Only one stretch of the data below is needed. Output the lines from the one with "on the timeline" up to and including the one with "Given: Click the", exactly as they stand.

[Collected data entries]
▬▬▬▬▬▬▬▬▬▬

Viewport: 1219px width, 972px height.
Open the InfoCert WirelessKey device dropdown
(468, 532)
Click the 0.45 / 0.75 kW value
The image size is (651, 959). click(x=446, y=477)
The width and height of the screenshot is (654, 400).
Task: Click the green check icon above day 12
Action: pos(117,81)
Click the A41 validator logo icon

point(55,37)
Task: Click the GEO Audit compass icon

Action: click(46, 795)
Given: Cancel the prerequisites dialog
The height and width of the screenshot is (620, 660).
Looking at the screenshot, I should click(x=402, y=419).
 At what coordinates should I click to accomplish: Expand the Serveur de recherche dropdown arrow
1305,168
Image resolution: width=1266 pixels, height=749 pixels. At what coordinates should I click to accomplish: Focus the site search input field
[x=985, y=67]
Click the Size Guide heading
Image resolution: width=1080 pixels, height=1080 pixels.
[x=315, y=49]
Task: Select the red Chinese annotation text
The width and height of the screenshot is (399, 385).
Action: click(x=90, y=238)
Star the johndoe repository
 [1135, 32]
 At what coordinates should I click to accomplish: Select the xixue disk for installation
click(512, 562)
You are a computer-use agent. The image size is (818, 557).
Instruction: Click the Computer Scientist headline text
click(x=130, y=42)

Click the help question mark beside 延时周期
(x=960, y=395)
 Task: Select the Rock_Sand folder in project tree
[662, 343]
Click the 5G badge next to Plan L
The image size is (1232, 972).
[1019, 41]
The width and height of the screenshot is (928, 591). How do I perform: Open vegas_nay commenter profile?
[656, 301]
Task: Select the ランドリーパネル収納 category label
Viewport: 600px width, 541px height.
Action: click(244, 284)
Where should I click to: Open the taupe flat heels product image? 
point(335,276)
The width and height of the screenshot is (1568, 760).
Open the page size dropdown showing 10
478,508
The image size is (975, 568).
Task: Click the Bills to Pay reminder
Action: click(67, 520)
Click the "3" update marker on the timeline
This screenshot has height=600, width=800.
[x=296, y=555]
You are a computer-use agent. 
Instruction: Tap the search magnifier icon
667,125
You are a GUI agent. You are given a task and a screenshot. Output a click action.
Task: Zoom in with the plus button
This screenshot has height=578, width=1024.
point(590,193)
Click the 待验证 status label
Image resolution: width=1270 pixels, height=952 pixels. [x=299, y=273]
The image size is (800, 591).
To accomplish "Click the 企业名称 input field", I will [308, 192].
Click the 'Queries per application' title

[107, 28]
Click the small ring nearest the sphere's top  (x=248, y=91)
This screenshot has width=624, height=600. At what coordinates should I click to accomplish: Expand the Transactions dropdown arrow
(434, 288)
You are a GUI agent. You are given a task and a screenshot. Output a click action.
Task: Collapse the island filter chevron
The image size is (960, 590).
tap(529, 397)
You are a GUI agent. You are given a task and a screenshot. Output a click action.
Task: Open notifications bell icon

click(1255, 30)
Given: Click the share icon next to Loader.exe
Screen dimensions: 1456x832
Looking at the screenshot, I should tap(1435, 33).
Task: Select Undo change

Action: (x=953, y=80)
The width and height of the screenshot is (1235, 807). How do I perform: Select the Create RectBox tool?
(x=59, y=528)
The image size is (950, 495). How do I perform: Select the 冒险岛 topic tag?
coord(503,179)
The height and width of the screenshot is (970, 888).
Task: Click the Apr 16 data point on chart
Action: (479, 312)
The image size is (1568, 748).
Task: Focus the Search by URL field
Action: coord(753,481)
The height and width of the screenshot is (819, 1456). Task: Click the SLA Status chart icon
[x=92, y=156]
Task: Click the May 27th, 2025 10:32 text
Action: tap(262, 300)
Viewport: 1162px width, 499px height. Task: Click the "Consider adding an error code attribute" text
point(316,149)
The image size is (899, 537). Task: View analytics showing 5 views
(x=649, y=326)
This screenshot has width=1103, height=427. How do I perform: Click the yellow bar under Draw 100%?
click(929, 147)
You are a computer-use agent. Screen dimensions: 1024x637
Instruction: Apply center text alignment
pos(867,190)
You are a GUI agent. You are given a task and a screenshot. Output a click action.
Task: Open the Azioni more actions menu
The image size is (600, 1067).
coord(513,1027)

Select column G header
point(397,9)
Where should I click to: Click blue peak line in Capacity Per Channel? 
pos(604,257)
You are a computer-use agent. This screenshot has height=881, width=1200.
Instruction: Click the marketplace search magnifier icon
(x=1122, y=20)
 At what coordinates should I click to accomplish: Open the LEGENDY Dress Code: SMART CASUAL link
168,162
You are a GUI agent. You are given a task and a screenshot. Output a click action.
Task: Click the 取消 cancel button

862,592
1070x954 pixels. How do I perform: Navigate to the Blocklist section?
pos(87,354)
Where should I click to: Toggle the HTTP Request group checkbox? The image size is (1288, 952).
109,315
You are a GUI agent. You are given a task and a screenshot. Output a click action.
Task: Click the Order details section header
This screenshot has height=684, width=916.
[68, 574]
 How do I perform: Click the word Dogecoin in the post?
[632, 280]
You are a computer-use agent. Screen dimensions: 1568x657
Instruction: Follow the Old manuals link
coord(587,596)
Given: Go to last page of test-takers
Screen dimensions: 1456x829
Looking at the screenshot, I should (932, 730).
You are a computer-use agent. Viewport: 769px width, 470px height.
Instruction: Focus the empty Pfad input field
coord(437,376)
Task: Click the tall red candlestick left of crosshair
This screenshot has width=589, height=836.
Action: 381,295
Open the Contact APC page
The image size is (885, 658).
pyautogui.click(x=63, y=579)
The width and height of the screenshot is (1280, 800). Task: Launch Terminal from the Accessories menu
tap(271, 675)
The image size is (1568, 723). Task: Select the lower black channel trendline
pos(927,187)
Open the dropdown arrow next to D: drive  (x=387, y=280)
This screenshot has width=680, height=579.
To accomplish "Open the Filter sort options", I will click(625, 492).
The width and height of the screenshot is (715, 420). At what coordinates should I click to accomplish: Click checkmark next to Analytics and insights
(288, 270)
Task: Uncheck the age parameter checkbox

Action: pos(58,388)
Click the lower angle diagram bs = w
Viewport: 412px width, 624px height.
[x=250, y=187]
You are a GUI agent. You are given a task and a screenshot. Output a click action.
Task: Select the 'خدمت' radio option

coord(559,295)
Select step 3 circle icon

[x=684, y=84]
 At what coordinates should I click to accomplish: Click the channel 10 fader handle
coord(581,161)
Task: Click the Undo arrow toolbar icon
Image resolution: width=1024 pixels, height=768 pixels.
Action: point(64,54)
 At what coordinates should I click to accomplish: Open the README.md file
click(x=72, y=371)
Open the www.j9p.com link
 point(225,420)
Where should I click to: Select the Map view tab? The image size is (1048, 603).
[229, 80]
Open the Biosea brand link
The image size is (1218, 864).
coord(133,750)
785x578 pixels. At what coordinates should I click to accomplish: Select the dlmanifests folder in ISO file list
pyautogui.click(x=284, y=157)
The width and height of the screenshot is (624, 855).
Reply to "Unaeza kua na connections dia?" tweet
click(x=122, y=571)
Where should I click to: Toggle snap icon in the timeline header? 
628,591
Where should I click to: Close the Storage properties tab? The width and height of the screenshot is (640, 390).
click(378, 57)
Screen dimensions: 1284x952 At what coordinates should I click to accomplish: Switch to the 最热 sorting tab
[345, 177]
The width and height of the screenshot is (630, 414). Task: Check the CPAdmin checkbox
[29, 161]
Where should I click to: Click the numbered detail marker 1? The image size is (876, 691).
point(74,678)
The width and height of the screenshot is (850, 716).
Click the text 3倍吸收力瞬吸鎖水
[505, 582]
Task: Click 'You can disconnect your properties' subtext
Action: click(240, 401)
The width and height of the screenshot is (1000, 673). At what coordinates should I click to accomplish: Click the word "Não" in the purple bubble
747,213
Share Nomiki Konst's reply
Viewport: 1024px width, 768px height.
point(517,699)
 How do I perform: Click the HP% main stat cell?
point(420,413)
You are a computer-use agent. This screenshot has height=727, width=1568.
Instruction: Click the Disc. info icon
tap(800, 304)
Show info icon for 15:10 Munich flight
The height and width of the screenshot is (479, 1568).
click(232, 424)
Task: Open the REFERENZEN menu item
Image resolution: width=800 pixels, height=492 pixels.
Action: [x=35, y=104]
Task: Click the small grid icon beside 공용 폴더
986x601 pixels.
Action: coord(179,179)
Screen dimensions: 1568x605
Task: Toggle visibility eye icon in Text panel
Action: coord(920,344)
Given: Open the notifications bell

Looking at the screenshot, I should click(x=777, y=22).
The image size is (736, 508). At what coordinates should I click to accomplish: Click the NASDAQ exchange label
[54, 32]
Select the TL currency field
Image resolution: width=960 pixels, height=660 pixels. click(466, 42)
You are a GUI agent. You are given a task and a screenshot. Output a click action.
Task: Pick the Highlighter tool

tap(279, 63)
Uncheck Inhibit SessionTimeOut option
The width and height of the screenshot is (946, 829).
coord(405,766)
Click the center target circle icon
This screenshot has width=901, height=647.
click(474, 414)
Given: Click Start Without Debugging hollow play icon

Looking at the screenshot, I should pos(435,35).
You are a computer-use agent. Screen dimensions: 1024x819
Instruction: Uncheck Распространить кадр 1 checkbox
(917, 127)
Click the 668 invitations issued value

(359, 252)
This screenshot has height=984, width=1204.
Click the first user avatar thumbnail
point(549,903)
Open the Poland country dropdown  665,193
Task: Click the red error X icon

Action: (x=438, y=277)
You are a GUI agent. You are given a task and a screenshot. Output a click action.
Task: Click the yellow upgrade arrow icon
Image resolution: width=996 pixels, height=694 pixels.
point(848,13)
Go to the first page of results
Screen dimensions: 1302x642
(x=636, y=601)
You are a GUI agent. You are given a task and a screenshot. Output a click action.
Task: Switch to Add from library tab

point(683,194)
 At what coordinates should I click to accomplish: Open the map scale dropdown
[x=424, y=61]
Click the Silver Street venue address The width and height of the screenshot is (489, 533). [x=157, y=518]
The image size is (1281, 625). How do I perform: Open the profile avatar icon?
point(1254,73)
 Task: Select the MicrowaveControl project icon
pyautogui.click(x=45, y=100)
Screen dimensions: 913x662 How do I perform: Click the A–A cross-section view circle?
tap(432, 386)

▬▬▬▬▬▬▬▬▬▬

- [Written solution]:
Click the "3" update marker on the timeline
This screenshot has height=600, width=800.
[x=296, y=555]
You are a computer-use agent. 
Instruction: Tap the search magnifier icon
667,125
You are a GUI agent. You are given a task and a screenshot. Output a click action.
Task: Zoom in with the plus button
This screenshot has height=578, width=1024.
point(590,193)
Click the 待验证 status label
Image resolution: width=1270 pixels, height=952 pixels. [x=299, y=273]
The image size is (800, 591).
To accomplish "Click the 企业名称 input field", I will [308, 192].
Click the 'Queries per application' title

[107, 28]
Click the small ring nearest the sphere's top  (x=248, y=91)
This screenshot has width=624, height=600. At what coordinates should I click to accomplish: Expand the Transactions dropdown arrow
(434, 288)
You are a GUI agent. You are given a task and a screenshot. Output a click action.
Task: Collapse the island filter chevron
The image size is (960, 590).
tap(529, 397)
You are a GUI agent. You are given a task and a screenshot. Output a click action.
Task: Open notifications bell icon

click(1255, 30)
Given: Click the share icon next to Loader.exe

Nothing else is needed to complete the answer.